WARSAW (Reuters) – Hundreds of migrants camped out near the Belarus border with Poland on Tuesday in freezing overnight temperatures as the Polish Prime Minister visited the border and officials warned tension could increase in coming days.
Poland has accused Belarus of trying to spark a major confrontation by encouraging the migrants to cross into Poland and the European Union.
Video clips have shown hundreds of migrants walking towards the Polish border near Kuznica village and some trying to breach a fence using spades and other tools.
Footage published by the Polish police on Tuesday showed migrants’ tents and campfires on the Belarus side of the barbed wire fence.
Poland’s Border Guard told Reuters that about 800 people were camped out on the Belarusian side of the fence, part of a group of up to 4,000 migrants there and in nearby forests.

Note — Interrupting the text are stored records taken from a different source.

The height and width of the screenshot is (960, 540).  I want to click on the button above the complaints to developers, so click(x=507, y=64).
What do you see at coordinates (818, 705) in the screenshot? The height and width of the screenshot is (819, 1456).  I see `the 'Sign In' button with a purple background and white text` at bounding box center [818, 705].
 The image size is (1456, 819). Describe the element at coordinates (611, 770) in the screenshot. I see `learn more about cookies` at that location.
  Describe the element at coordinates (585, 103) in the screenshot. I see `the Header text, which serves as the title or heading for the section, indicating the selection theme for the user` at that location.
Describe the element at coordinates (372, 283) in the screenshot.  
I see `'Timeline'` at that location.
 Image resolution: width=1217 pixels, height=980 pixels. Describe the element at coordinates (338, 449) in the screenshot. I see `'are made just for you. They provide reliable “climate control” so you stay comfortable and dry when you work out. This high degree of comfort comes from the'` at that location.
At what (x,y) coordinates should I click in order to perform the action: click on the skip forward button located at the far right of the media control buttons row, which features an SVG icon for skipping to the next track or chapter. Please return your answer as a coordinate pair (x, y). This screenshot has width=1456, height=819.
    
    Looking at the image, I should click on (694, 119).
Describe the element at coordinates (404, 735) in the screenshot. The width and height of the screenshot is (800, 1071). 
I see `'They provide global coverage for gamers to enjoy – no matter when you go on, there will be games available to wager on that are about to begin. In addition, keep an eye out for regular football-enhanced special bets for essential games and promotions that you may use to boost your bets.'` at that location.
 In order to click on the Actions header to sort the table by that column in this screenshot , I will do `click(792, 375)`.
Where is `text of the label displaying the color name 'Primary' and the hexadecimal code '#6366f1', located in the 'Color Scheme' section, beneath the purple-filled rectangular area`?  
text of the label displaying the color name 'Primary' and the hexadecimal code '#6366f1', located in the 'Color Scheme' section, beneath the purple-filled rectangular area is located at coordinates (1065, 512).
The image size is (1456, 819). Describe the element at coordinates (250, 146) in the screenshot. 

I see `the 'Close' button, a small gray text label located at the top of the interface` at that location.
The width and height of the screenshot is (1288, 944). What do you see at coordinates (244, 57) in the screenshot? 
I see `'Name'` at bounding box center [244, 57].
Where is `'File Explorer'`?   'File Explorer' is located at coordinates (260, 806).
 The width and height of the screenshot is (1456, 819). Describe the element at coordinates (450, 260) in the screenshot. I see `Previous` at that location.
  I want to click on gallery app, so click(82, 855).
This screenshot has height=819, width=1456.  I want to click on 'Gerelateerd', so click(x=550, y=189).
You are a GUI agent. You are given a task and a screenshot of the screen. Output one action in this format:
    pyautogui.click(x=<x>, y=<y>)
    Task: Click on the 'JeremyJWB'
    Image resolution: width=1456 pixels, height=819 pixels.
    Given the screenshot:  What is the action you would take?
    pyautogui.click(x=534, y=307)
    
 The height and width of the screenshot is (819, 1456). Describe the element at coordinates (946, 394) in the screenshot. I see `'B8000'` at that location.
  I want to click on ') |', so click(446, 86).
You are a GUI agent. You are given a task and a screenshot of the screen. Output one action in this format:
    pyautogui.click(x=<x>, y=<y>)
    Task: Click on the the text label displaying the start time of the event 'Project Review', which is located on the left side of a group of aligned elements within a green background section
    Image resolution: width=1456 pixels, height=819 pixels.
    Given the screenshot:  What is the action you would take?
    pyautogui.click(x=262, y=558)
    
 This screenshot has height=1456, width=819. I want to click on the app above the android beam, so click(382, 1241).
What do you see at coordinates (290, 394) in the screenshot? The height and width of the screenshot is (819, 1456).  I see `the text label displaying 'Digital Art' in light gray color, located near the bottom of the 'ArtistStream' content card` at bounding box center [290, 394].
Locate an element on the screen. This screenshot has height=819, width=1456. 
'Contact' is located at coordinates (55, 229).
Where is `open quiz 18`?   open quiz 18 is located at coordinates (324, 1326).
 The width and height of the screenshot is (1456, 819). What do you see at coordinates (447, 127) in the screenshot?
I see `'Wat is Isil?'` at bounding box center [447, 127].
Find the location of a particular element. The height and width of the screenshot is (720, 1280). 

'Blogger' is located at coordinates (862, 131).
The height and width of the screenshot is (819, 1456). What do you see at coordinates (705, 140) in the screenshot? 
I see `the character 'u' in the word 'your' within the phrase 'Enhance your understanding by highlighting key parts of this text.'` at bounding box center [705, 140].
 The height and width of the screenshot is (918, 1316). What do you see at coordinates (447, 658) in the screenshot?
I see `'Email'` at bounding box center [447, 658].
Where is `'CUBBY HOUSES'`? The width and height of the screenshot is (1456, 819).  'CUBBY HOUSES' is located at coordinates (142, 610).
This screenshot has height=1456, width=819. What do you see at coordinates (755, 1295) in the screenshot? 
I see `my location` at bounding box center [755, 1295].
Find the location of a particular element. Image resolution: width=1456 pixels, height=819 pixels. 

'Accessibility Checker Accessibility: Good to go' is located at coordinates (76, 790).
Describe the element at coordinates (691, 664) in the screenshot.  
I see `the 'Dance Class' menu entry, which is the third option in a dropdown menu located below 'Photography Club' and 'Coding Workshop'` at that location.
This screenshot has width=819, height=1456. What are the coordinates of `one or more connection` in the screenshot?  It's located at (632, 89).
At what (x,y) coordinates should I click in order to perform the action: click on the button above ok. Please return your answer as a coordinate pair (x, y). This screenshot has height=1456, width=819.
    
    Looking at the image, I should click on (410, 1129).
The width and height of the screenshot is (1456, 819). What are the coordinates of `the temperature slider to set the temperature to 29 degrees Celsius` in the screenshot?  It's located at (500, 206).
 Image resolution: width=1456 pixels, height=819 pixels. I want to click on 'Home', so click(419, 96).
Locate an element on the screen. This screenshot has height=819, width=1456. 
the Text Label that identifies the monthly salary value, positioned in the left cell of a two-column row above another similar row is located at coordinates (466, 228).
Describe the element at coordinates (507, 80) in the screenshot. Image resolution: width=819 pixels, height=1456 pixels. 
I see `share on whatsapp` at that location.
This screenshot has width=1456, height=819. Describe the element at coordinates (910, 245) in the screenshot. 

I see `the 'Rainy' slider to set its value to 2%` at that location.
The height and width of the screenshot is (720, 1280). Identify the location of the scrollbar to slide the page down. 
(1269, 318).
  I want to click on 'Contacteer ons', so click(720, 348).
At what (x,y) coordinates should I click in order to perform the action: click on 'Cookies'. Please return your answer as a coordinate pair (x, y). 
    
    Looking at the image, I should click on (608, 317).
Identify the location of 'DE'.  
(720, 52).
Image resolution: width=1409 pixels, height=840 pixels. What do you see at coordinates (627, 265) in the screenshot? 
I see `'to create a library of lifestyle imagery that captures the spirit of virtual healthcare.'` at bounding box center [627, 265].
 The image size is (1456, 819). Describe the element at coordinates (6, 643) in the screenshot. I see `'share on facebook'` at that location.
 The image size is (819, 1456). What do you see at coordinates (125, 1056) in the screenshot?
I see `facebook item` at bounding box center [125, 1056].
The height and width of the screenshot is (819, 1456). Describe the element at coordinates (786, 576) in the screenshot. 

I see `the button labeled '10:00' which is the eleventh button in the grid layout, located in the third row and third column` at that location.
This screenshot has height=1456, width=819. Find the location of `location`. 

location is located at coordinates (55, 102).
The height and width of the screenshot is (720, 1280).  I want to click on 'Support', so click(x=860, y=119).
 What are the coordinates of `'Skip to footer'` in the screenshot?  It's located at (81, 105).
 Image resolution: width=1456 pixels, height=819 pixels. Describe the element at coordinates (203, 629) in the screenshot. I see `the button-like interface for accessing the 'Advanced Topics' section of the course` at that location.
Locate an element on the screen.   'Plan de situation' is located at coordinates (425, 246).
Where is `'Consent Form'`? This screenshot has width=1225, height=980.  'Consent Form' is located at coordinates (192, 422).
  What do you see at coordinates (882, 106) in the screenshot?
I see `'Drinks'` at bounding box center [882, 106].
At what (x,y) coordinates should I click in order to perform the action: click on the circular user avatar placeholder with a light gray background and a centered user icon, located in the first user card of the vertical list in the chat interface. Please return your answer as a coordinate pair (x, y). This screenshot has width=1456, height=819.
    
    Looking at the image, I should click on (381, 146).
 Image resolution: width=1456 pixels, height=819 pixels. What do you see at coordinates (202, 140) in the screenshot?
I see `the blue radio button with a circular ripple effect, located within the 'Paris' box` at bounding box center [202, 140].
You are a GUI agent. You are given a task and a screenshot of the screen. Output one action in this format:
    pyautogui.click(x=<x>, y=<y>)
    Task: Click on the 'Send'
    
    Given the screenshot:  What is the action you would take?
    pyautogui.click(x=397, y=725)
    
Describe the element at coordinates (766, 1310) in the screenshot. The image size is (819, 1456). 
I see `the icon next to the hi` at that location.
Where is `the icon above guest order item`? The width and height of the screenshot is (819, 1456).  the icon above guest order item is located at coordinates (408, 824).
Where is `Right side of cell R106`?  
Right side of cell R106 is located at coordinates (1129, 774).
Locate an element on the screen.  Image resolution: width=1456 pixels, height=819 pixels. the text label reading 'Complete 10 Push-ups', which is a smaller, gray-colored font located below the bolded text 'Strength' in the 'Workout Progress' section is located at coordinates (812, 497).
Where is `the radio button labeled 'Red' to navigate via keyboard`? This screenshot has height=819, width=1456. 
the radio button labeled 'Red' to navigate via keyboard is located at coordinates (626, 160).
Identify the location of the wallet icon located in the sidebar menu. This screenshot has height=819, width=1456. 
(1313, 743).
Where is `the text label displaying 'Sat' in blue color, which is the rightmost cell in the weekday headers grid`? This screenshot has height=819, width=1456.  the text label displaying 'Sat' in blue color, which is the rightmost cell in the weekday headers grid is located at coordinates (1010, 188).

A spokesman for Poland’s special services said estimates showed there could be up to 12,000 migrants in Belarus.
Polish authorities shut an official border crossing with Belarus at 0600 GMT on Tuesday near where thousands of migrants tried to push through the day before.
Poland said it had deployed additional soldiers, border guards and police, while neighbouring Lithuania said it might introduce a state of emergency on its border with Belarus.
Polish police said on Twitter on Tuesday that the night was calm, although a rock was thrown at a police car, after the Monday confrontation.
A Polish official said tension could increase in coming days and additional international help could be accepted if that were the case.
Deputy Foreign Minister Pawel Jablonski, speaking to private Radio Zet, restated that for now, Poland did not need additional help from the EU border guard Frontex.
European Union ambassadors at the United Nations are expected to meet to discuss the tension on Tuesday, the PAP news agency reported Poland’s U.N. ambassador as saying.
The Belarusian state news agency Belta quoted the interior minister to say that no migrants had broken the law.